Boundedness and stability of a 2-D parabolic-elliptic system arising in biological transport networks
Jose A. Carrillo, Bin Li, Li Xie
TL;DR
This work analyzes a 2-D parabolic-elliptic system modeling biological transport networks under Dirichlet boundary conditions. It proves that for $\gamma \ge 1$ and sufficiently large diffusion $\kappa$, time-dependent classical solutions are globally bounded and unique, and the stationary solution is unique and semi-trivial with exponential global stability toward $(0, p_\infty^*)$, where $-\Delta p_\infty^* = S$. The methodology hinges on a robust energy-dissipation framework together with higher-order elliptic regularity to achieve uniform-in-time bounds and to control the challenging cubic nonlinearity and potential elliptic singularities.

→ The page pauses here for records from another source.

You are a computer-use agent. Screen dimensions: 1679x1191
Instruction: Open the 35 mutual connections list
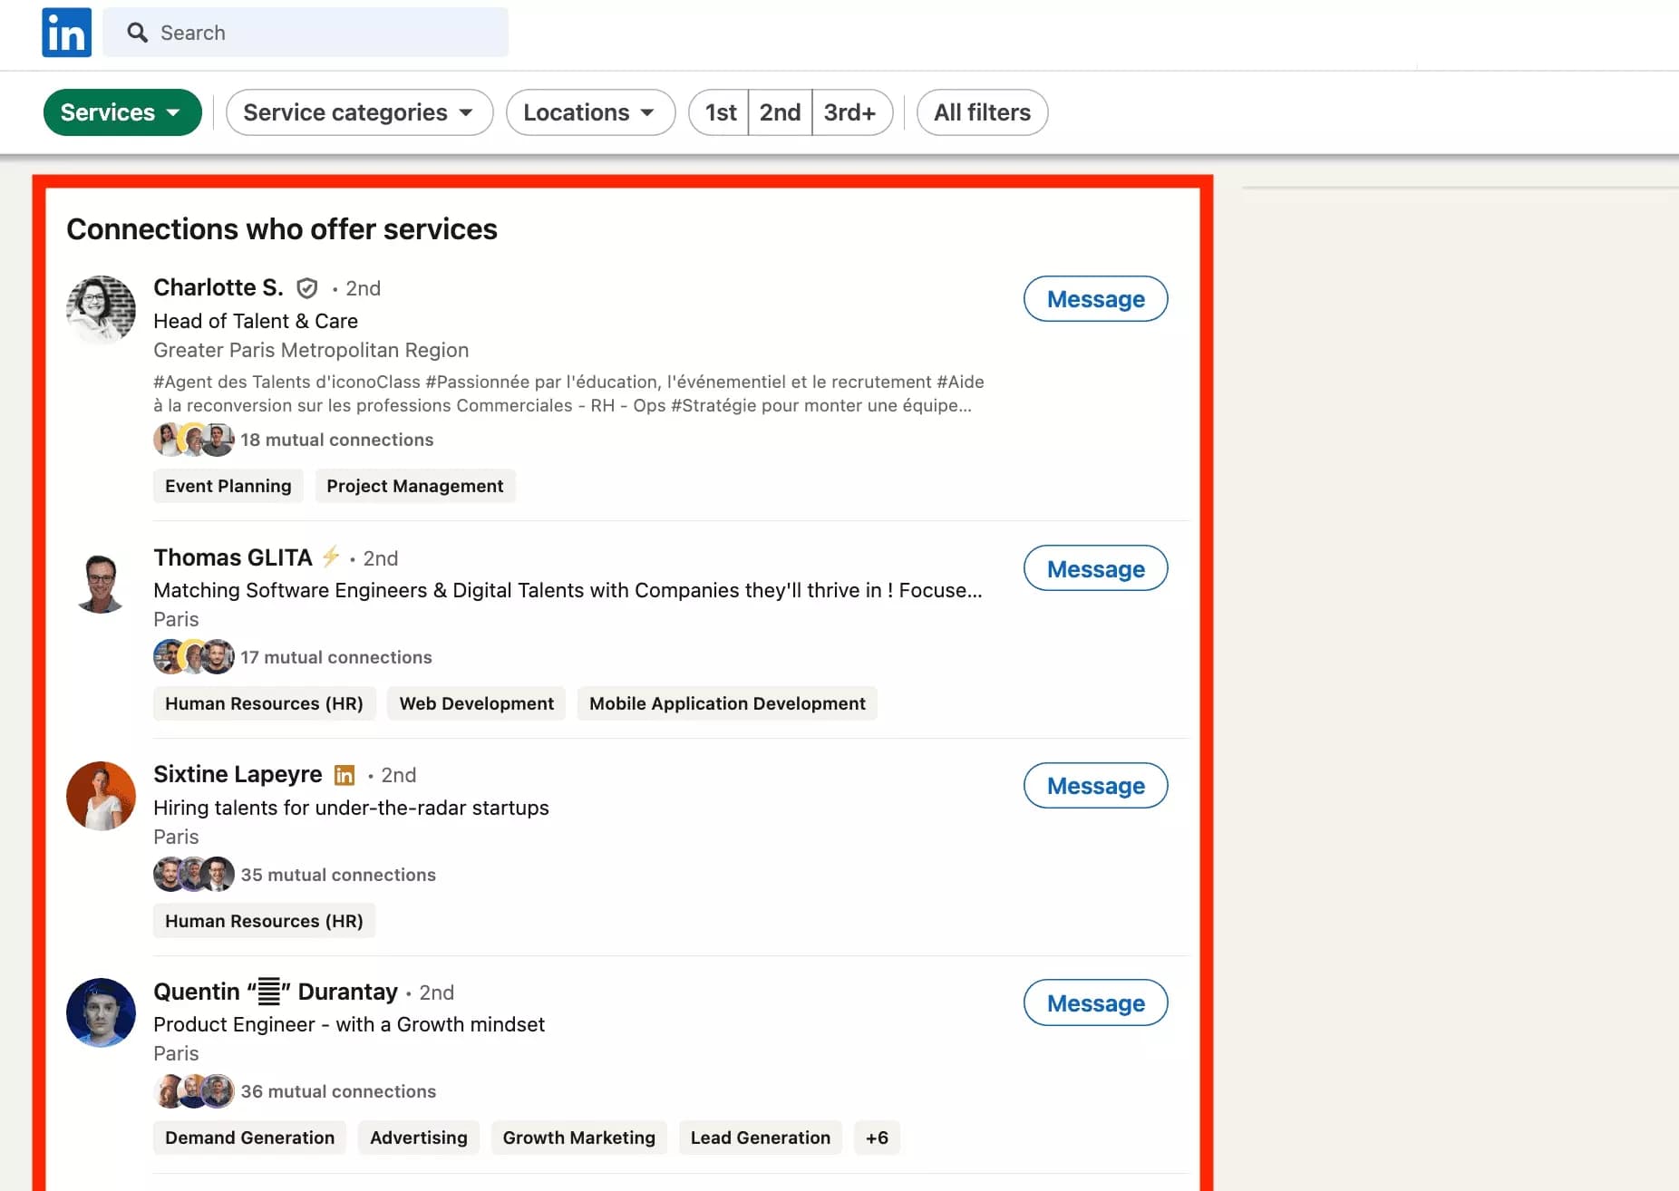click(339, 874)
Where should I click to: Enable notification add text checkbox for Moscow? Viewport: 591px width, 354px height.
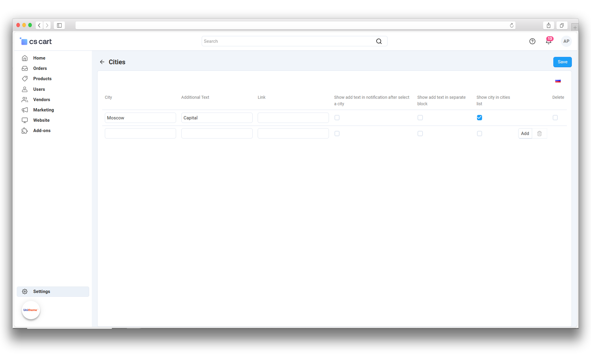click(x=337, y=118)
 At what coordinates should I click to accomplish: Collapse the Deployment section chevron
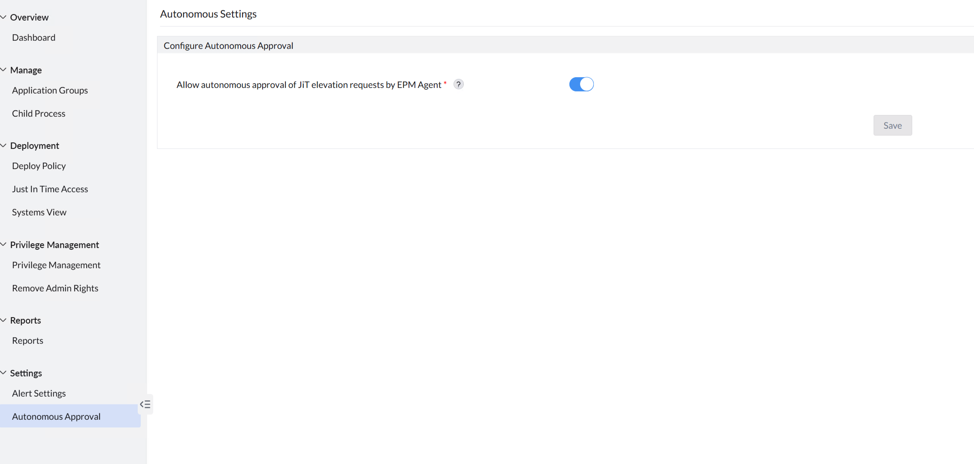tap(3, 146)
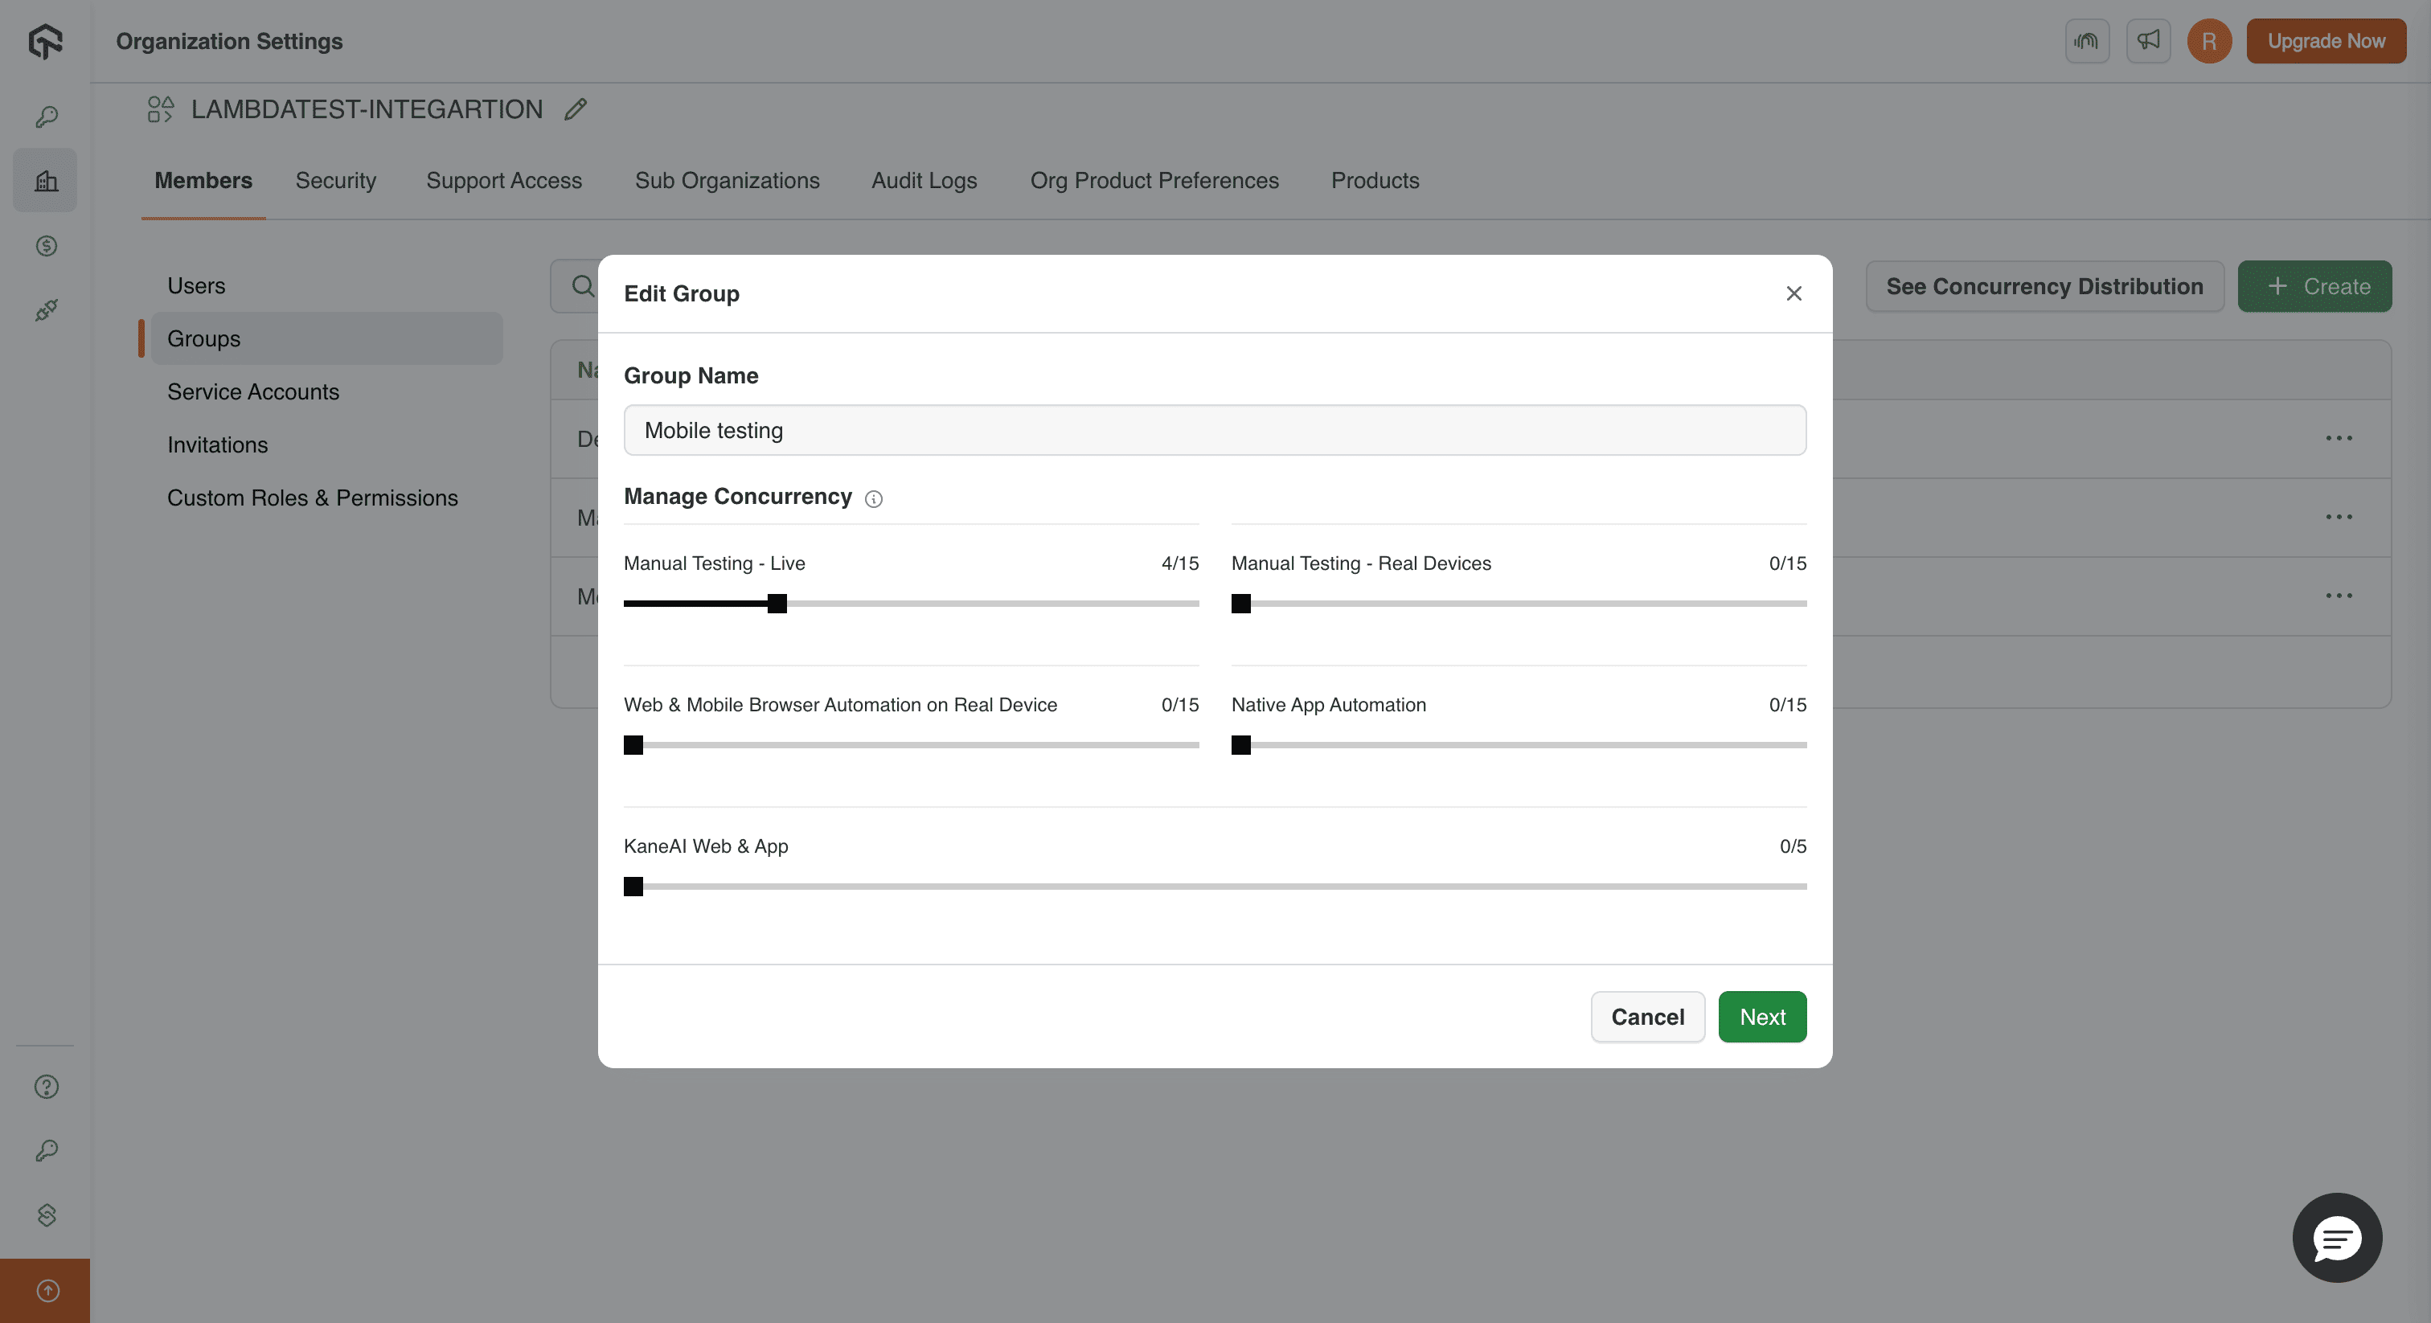2431x1323 pixels.
Task: Click See Concurrency Distribution button
Action: [2043, 286]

The results also reveal a bifurcation-type behavior with respect to $\kappa$, clarifying the role of diffusion in BTN network formation and long-time dynamics. Overall, the paper provides a rigorous foundation for infinite-time regularity, uniqueness, and exponential stabilization in this biologically relevant PDE model.
Abstract
This paper is concerned with the Dirichlet initial-boundary value problem of a 2-D parabolic-elliptic system proposed to model the formation of biological transport networks. Even if global weak solutions for this system are known to exist, how to improve the regularity of weak solutions is a challenging problem due to the peculiar cubic nonlinearity and the possible elliptic singularity of the system. Global-in-time existence of classical solutions has recently been established showing that finite time singularities cannot emerge in this problem. However, whether or not singularities in infinite time can be precluded was still pending. In this work, we show that classical solutions of the initial-boundary value problem are uniformly bounded in time as long as $γ\geq1$ and $κ$ is suitably large, closing this gap in the literature. Moreover, uniqueness of classical solutions is also achieved based on the uniform-in-time bounds. Furthermore, it is shown that the corresponding stationary problem possesses a unique classical stationary solution which is semi-trivial, and that is globally exponentially stable, that is, all solutions of the time dependent problem converge exponentially fast to the semi-trivial steady state for $κ$ large enough.